Modern Web technology has changed the fundamental basis for communication and data sharing through seamless access across a wide array of devices and platforms. Unlike traditional desktop software, Web-enabled tools have enhanced user interaction and experience. In addition, Web application deployment and maintenance in an enterprise environment are significantly easier and cost effective compared with thick client applications. It is therefore not surprising that vendors developing NGS data management systems are increasingly leveraging Web technology to meet users' needs, permit data visualization, and facilitate application maintenance. The latter is particularly useful for large health care organizations, where maintenance of clinical applications can be a daunting task. Downtime in the clinical lab can have a significant impact on operations and patient care.
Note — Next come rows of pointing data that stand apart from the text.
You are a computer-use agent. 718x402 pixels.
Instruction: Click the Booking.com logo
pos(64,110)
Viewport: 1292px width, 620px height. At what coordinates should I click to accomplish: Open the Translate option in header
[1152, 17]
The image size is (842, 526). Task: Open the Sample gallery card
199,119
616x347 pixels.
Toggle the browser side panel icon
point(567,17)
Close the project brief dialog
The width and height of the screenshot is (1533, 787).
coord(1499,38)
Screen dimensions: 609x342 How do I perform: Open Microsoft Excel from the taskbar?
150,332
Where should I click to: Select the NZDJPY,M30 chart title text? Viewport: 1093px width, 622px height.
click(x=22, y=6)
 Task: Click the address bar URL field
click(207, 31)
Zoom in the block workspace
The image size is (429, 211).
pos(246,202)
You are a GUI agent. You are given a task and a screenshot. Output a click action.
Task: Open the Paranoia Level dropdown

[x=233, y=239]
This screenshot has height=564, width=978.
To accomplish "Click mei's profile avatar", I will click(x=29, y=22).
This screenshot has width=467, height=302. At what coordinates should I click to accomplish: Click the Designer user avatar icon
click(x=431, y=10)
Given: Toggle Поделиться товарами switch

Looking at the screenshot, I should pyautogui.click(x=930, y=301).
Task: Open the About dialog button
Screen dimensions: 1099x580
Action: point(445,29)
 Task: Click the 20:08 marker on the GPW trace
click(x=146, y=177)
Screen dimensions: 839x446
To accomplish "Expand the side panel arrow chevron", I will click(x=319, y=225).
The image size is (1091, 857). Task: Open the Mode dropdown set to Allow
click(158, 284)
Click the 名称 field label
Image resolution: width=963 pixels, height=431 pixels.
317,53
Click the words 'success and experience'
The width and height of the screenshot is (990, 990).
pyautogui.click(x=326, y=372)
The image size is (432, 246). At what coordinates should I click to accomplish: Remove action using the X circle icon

Several of the novel features, transactions, and interfaces expected with the M-LIS are shown in Figure 5. Arguably, depending on hardware and software platforms selected, database type and schema, deployment environment, and capital resources, the M-LIS can be designed to incorporate or delegate functions within and among a group of distributed hardware and software services. Unfortunately, resource provisioning is highly variable across institutions, and therefore the M-LIS should be designed to accommodate this. Another novel but important feature that is expected from the new breed of M-LIS is the ability to perform advanced data analytics to provide real-time insights from integrated genomic, pathologic, and clinical data to improve patient care. Diverse data science technologies are being explored to mine genomics and big health care data.
CONCLUSIONS
The boundary between bioinformatics and clinical informatics has significantly blurred with the introduction of NGS into clinical molecular laboratories. The utility of NGS-based testing for precision medicine has led to widespread adoption in medicine. Informatics challenges continuously emerge as the technology in this field evolves. These include new analytic pipelines, image management systems, patient privacy concerns, and laboratory regulations. Next-generation sequencing technology and the data derived from these tests, if managed well in the clinical laboratory, will redefine the practice of medicine. In order to sustain the rapidly progressing field of clinical molecular diagnostics, adoption of smart computing technology is essential. The contemporary concept of “stacking and reclaiming” health care data needs to be succeeded by “managing and analyzing” unstructured data, transforming it into usable knowledge for real-time patient care. In the near future, computational pathologists will be expected to routinely work with Big Data and modern computer tools to render diagnostic and theranostic services.50
References
Competing Interests
Dr Nikiforov and Dr Nikiforova are consultants for Quest Diagnostics. Dr Nagarajan is the chief informatics officer and founder of PierianDx, with stock options. The other authors have no relevant financial interest in the products or companies described in this article.